The records section start

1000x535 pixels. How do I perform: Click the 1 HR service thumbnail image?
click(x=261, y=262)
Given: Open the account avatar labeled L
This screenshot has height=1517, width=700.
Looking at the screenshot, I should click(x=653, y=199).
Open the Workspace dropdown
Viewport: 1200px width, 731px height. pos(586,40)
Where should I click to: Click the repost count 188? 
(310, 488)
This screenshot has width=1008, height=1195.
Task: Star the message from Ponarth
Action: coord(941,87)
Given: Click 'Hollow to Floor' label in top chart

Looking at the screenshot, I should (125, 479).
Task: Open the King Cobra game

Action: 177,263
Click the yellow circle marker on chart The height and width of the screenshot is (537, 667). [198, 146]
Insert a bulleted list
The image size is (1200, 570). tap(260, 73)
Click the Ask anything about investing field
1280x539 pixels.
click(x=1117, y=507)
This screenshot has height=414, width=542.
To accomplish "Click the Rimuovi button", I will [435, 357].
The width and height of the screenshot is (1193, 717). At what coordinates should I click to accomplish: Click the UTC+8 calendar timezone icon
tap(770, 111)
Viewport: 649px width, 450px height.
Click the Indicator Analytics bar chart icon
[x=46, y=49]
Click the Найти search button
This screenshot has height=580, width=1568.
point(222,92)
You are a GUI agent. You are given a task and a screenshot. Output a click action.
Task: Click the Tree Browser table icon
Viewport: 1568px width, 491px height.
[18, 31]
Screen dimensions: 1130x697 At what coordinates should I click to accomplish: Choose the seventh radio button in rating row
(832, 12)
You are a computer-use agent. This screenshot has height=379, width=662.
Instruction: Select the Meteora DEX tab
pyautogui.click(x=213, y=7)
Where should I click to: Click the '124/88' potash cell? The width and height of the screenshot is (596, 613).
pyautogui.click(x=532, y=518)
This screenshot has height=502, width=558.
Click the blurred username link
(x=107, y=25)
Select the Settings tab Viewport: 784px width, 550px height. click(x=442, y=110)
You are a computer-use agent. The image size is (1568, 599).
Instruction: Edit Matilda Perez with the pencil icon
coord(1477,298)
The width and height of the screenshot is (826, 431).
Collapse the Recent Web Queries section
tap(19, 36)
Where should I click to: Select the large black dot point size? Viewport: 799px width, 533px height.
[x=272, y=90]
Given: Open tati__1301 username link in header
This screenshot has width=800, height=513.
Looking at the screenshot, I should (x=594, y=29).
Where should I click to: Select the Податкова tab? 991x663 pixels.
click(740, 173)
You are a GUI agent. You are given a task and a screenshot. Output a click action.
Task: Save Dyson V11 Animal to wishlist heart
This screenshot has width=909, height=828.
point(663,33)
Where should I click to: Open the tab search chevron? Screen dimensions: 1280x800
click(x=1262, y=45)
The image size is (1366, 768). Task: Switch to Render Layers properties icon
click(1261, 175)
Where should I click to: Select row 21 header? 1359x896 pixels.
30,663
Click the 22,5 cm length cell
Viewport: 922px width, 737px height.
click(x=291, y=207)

The records section end

• _Task_: From the line with "Click the 22,5 cm length cell" through the final line of the records, return each line exactly. Leave out the rest.

• _Reply_:
Click the 22,5 cm length cell
Viewport: 922px width, 737px height.
click(x=291, y=207)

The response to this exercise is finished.